Лана собиралась начать разговор иначе. Совсем иначе. Но в консультации она действительно нуждалась, а значит, нанимателя следовало встряхнуть. И это ей удалось.

Суховатые руки с безукоризненным маникюром взлетели к лицу и с силой его потёрли. Больше всего досталось глазам: искусная подводка размазалась, смешавшись с тенями, скрытые до сего момента тоном мелкие морщинки резко проступили на веках, придавая пожилой даме сходство с черепахой…

Сонная одурь ушла с лица, черты которого на глазах возвращались к норме. Казалось, Генриетта Фокс скатала и отбросила уродливую в своей холёности маску. Элегантной безупречности в облике женщины поубавилось, зато резко, словно тумблер повернули, прибавилось деловитой собранности, а именно это и требовалось сейчас лейтенанту Дитц.

— Знала же, что не надо было слушать этого докторишку! «Вам совершенно необходим транквилизатор!» — язвительно передразнила кого-то миз Фокс. — Я к вашим услугам. Какого рода консультация вам требуется?

— Мэм, у вас есть хобби?

— Хобби? — такого вопроса бабушка Дезире явно не ожидала. Взгляд её наполнился подозрением, что над ней издеваются, и Лана поспешила внести ясность:

— Хобби, о котором знала Дезире. Мне нужно убедиться, что я не ошиблась.

— Не ошиблись — в чём?

— Хобби, мадам!

Лана была непреклонна. И то ли эта непреклонность, то ли впервые использованное ею вслух обращение «мадам», которое, как она знала из досье, Генриетта терпеть не могла… что-то, в общем, подействовало. На тонких губах миз Фокс зазмеилась улыбка ироничного, почти злого уважения.

— Азалии, миз Дитц. Я выращиваю азалии и вывожу новые сорта. И даже побеждаю в конкурсах. Хотя вот это как раз совсем не важно, я просто делаю то, что мне всегда нравилось… наконец-то.
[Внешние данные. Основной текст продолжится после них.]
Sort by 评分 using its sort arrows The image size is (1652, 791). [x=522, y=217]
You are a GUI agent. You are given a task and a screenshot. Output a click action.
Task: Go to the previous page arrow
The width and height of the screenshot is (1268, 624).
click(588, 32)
— Ну что ж… — протянула, прищурившись, Лана. — В таком случае, это послание действительно для вас.

Она покосилась на стену — большой необходимости в этом не было, но ей вдруг стало неуютно при мысли о возможной ошибке — и с чувством продекламировала:

Старой даме, растящей азалии,
С опозданьем подарок отправили,
Потому что девицу,
Что так любит учиться,
Убедили работать в Италии.[7]

Генриетта Фокс молчала почти минуту. И с каждой секундой её лицо становилось всё более жёстким.

Невидимый скульптор, умелый и безжалостный, твёрдой рукой отсекал лишнее. Учтивость? Убрать. Мягкость, наличие которой стало очевидно после её исчезновения? К чёрту. Старость?

Старость сопротивлялась дольше всего, но и она была вынуждена сначала попятиться, сдавая позиции, а потом и вовсе сбежать под грохот канонады, главным калибром в которой была железная воля. Фланговую поддержку осуществляли ум и чистый, как ледяная вода из горного ручья, гнев. В камере ощутимо похолодало, и Лана едва удержалась, чтобы не передёрнуть плечами.

— Вы узнаете, миз Дитц, какие методы убеждения были применены к Дезире. Узнаете — и сообщите мне.

Даже голос изменился, стал звонким, гибким и острым. Точь-в-точь клинок настоящего земного булата, к которому, в знак особого расположения, позволил однажды Лане прикоснуться Али-Баба.

Кипящая от ярости ослепительно молодая женщина на дисплее, заключенная в оболочку престарелой рептилии, не спрашивала. Она ставила свою временную служащую в известность о том, какого результата от неё ждут. Ждут — и вовсе не надеются получить, что за глупости? Надежды — для слабых духом. Получат. Непременно. В обязательном порядке.

— Вы уверены, миз Фокс, что хотите это знать? — осторожно уточнила Лана.